The simple truth is that as business owners, we are often averse to change. When the word, change, surfaces in conversation, first reactions include resistance. Fear. Concern. Perhaps even nausea. As business owners, these feelings are more than common. After all, if business is running smoothly, there is no reason to rock the boat. Is there? Here is an idea. What if we all altered our outlook on change. Just for a moment consider this – continued growth cannot happen without change. Seems obvious, but it kind of switches the perspective, doesn’t it? In shifting the perception of change, we can better use it to our advantage. Replace your fear with excitement. Embrace. Encourage. And take some antacids, need be.
Change is the root of growth
Change. There is that word again. Nobody claims it is easy. Especially when you are immersed in your business. Content? Possibly…unmotivated? Bored? Think you can coast on your wave of placation? Well, you could. But think back to when you started your business. As if that was not tough enough, finding success and maintaining that success is equally as challenging. Change can be uncomfortable because it’s associated with self-examination. But associate it with possibility, progress, and improvement and you are on your way!
Don’t keep them guessing
Company growth is dependent on the progress of your employees and it is up to you to reset your expectations of their production. There is nothing harder for an employee to guess than what is expected of them. Inconsistency is bred by inconsistency, so if you as the business owner are not expressing or switching around your expectations too much, your employees will be inconsistent with the work they are doing. Inconsistency also leads to frustration among everyone involved and frustration leads to anger. Communication from the start of your re-growth between yourself and your employees is one of the main keys to an ever-growing business.
Cut from the bottom up
One of the toughest decisions that you have to make to keep your business growing is to pinpoint who and where your anchors are.

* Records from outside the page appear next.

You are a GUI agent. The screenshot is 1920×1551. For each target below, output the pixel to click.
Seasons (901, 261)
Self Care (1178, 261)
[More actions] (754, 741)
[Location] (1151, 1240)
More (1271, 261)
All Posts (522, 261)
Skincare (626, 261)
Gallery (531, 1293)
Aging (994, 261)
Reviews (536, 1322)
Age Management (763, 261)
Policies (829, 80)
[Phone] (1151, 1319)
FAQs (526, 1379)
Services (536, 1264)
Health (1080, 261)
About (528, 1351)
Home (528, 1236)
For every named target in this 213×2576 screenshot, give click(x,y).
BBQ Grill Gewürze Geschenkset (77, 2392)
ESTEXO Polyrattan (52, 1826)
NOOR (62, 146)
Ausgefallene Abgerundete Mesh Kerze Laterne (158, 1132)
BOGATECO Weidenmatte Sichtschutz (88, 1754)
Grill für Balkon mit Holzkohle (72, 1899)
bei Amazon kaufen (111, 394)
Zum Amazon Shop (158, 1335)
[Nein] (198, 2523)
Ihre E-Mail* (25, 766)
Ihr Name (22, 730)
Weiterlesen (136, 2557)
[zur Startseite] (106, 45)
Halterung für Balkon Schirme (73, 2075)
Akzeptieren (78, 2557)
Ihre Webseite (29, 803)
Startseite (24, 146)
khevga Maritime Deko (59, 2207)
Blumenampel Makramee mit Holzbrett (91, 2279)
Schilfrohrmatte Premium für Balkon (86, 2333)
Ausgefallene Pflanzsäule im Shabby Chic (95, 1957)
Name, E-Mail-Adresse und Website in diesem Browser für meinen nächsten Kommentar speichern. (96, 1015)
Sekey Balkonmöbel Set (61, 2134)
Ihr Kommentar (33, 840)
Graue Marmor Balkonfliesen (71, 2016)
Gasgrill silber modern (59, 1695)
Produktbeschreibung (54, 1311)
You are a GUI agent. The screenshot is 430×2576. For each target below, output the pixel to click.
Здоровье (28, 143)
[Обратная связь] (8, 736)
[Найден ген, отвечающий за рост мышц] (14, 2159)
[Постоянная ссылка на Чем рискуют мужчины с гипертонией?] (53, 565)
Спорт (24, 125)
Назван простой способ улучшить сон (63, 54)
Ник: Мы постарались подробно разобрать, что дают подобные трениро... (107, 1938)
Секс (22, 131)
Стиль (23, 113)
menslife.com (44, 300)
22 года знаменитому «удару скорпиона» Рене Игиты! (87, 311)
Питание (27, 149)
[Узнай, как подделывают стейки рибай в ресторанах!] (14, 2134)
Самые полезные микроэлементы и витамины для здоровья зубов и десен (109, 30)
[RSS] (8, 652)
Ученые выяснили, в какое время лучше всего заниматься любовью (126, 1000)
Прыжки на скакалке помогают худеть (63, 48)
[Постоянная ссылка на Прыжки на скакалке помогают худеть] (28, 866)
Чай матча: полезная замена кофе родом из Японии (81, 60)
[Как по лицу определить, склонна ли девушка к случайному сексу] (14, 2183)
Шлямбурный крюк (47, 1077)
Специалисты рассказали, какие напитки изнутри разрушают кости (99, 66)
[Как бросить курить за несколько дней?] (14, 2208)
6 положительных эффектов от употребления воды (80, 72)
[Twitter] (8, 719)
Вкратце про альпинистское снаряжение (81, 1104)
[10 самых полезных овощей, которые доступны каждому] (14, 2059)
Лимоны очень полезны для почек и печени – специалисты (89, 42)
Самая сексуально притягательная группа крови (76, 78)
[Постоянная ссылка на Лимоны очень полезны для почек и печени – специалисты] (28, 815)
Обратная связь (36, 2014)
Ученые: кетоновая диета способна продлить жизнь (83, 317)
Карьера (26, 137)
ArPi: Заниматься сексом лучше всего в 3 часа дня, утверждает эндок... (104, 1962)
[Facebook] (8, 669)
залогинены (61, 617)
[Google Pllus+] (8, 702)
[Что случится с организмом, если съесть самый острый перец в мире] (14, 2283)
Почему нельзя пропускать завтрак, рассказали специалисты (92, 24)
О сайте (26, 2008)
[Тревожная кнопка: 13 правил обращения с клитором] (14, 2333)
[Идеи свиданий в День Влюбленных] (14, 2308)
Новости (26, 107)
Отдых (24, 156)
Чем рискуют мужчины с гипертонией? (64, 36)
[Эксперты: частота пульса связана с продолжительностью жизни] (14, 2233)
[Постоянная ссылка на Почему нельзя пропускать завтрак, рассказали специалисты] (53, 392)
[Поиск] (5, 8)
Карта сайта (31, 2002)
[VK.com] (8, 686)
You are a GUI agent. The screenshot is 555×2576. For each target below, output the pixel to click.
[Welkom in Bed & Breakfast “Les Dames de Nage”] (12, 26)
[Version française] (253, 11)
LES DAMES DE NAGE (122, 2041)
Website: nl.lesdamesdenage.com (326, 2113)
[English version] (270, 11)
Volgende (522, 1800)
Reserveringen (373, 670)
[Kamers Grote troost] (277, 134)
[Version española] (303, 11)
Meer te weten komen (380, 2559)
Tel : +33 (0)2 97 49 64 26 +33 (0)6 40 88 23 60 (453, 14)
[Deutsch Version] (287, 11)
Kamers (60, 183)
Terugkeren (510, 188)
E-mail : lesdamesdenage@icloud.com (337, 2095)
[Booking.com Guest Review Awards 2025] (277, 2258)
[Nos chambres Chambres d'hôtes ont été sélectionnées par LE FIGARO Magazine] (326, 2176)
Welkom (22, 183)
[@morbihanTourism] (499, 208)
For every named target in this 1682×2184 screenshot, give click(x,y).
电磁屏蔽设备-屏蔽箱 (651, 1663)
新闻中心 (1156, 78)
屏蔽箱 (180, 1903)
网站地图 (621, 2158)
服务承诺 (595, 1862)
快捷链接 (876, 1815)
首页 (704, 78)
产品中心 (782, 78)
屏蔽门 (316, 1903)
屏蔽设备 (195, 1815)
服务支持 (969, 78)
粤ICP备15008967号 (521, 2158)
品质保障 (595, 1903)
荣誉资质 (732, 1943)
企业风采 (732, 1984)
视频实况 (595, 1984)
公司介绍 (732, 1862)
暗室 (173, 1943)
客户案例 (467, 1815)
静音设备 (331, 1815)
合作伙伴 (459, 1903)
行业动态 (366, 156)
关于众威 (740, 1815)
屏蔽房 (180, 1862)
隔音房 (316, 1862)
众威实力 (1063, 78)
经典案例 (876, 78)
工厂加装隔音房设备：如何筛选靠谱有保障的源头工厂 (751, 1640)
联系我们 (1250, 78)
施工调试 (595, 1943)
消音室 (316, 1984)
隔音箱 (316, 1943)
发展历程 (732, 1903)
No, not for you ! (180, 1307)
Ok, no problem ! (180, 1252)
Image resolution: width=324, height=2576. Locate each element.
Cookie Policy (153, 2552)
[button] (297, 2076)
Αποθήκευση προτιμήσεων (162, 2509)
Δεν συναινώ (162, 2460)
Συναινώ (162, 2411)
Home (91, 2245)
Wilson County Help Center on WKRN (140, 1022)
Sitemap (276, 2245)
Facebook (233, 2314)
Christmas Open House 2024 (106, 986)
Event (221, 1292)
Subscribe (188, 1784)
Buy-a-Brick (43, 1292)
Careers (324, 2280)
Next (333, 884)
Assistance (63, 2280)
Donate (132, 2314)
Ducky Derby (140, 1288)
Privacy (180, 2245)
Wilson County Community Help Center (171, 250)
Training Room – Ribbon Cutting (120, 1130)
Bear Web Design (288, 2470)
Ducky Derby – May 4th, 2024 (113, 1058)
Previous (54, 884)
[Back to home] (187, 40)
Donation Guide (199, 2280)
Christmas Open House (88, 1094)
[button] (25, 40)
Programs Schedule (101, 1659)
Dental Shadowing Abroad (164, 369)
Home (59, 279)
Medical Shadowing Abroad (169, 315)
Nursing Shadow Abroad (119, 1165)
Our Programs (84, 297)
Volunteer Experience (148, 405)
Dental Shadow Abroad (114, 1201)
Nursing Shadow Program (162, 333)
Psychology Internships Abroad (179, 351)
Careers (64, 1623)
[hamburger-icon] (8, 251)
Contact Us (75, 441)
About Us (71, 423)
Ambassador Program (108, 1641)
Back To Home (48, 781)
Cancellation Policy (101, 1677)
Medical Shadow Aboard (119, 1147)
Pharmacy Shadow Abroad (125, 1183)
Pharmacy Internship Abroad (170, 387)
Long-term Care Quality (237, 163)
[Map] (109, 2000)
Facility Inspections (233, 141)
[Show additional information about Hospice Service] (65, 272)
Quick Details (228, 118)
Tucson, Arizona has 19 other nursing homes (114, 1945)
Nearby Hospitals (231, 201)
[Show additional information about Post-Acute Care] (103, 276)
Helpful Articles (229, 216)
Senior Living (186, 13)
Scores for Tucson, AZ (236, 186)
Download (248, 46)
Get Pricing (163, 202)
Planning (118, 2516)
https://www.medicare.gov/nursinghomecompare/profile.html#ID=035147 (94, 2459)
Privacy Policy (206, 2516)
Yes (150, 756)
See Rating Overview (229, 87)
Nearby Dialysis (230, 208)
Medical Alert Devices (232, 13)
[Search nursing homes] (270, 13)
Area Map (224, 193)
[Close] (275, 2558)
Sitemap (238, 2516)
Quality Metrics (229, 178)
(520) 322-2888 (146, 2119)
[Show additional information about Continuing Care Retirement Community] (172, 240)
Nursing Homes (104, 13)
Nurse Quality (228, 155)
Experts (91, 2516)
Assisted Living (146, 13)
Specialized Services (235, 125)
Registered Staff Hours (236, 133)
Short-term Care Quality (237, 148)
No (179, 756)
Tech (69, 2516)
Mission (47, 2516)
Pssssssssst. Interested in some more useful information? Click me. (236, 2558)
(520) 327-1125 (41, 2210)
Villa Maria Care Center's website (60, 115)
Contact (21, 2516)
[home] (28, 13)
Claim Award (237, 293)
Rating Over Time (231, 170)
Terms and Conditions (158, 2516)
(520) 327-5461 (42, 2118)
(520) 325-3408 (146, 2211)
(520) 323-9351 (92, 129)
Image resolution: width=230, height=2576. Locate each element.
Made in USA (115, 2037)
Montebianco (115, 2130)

Tough as it may be to have to let someone go, having an under-productive employee or employees is detrimental not only to the company revenue but also to your other employees.
There is nothing more demotivating than your hardworking producers, those who are there on time, work hard while they are there and have positive goals for themselves to see other employees who get away with doing little to nothing. That is where performance reviews are especially helpful. Some suggest consistently cutting the bottom ten percent of your employees. This will not only motivate others to put forth their very best but will also remind them who is in charge – you. Your employees want autonomy but also the reassurance that you are leading the company with strength and perseverance.
Some additional ways to help your business continue to progress are include attending networking events, new client interactions, talking with new business owners for some fresh ideas and keeping your technology current. When thinking about the ongoing success of your company, don’t be afraid to grow. After all, change is the only constant.